■ **JOBS**
1. Copy the Postgres Observability thread word for word from "Author : fforflo" to "w3m dump (pgstats.dev)".
2. Continue the Postgres Observability discussion thread from where it stops.

begin EXTRACTED TEXT

[HN Gopher] Postgres Observability
       ___________________________________________________________________
        
       Postgres Observability
        
       Author : fforflo
       Score  : 346 points
       Date   : 2020-11-11 13:12 UTC (9 hours ago)
        
 (HTM) web link (pgstats.dev)
 (TXT) w3m dump (pgstats.dev)
        
       | iamwil wrote:
       | Are these usually used for monitoring (like a read-only api)? Or
       | do people build on top of this? Like say, you only need the write
       | ahead log, so you build out a key value store, ignoring all the
       | other stuff postgres built on top of the write ahead log.
       | 
       | I guess I'm asking if you can take postgres and "turn it inside
       | out" by cherry-picking parts of it to build other storage
       | software with it.
        
         | anarazel wrote:
         | > Are these usually used for monitoring (like a read-only api)?
         | 
         | Yes.
         | 
         | > I guess I'm asking if you can take postgres and "turn it
         | inside out" by cherry-picking parts of it to build other
         | storage software with it.
         | 
         | Unfortunately many subsystems of postgres are too
         | interdependent to easily be used independently. Including the
         | WAL.

end EXTRACTED TEXT
begin RECORDS PROVIDED

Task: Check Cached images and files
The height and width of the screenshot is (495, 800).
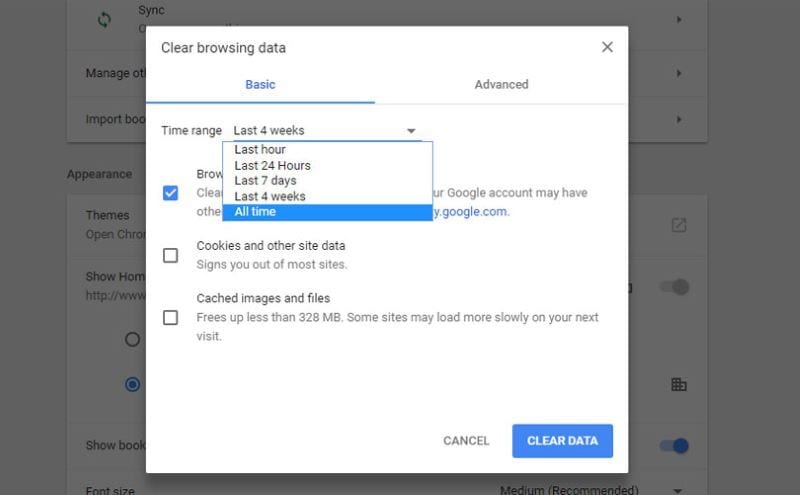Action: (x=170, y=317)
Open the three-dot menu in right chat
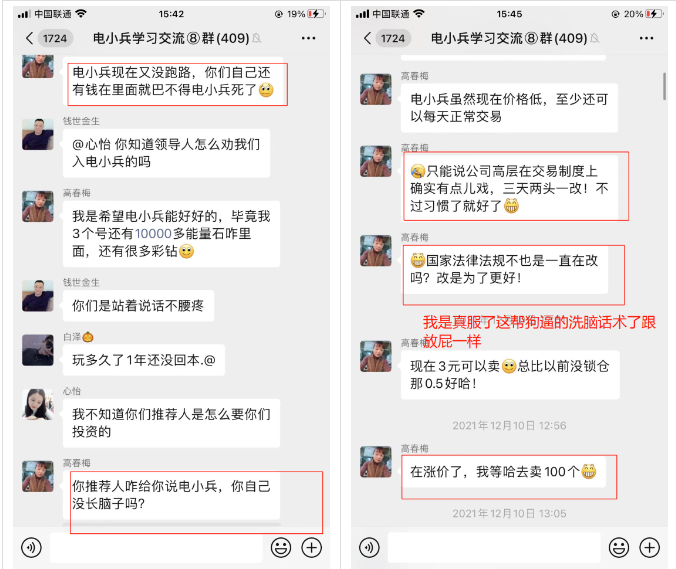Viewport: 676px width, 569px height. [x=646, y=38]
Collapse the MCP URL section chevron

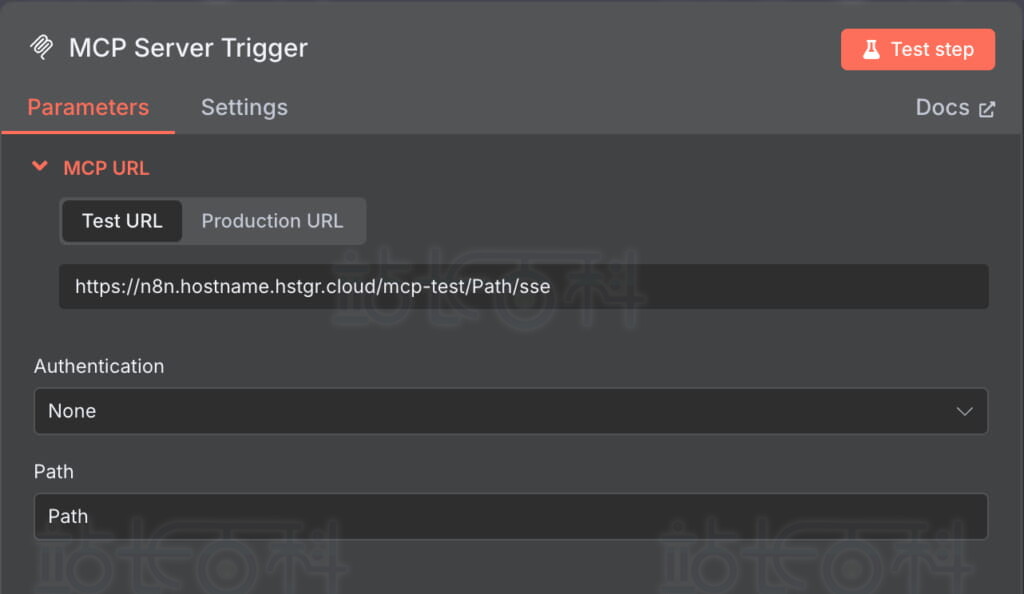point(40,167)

end RECORDS PROVIDED
begin RECORDS PROVIDED

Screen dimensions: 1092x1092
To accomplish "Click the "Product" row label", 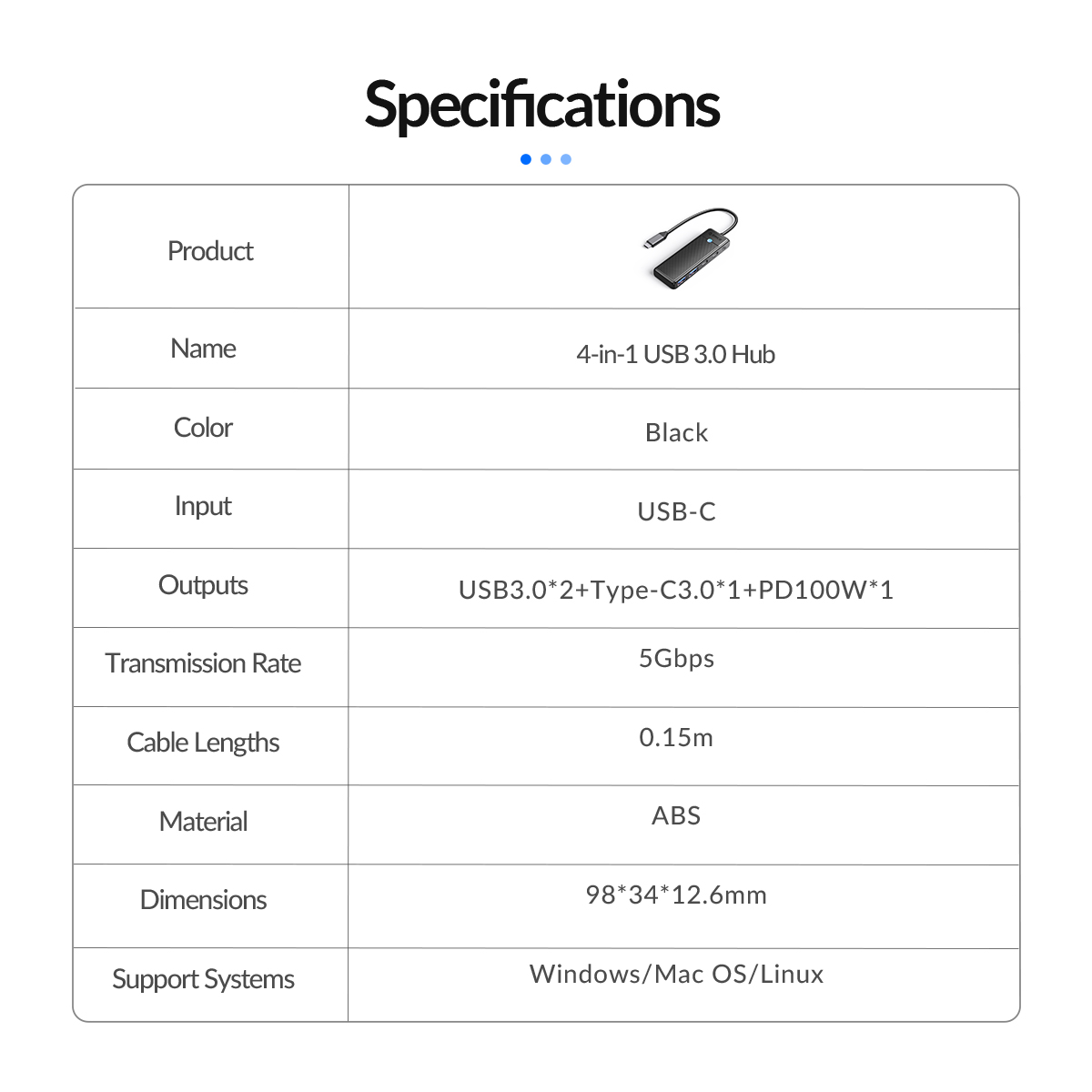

end RECORDS PROVIDED

■ **TASK RESPONSES**
1.
Author : fforflo
       Score  : 346 points
       Date   : 2020-11-11 13:12 UTC (9 hours ago)
        
 (HTM) web link (pgstats.dev)
 (TXT) w3m dump (pgstats.dev)

2.
         | 
         | Part of that is historical / unintentional. But there's also
         | plenty places where generalizing subsystems would make the
         | whole slower and/or more complicated.
         | 
         | There definitely are bits that I'd like to have used outside of
         | postgres many times. If you have to write C, something like
         | postgres' memory context API makes it so much more convenient
         | (and often more performant too!).
        
       | technimad wrote:
       | I don't like the devaluation of the word observability. A chart
       | like this used to be called something like 'tools to monitor and
       | understand postgres'. Observability is the ability to derive the
       | internal state of a system from the outside. Usually done through
       | traces.
       | 
       | It would be great if Postgres could emit a trace per query,
       | showing in real-time which internal components were hit by this
       | query. A sort of continuous query explain service.
       | 
       | Combine these traces to database clients and other front end
       | services and you'll be able to point to the front end service
       | version which causes cache misses deep inside postgres.
        
         | anarazel wrote:
         | What kind of in information would you like to see in that
         | trace?
         | 
         | Not planning to work on it directly, but I am planning to do
         | some larger executor work as one of the next bigger projects,
         | and having ideas about what kind of information people would
         | like to see could make it easier to implement them later.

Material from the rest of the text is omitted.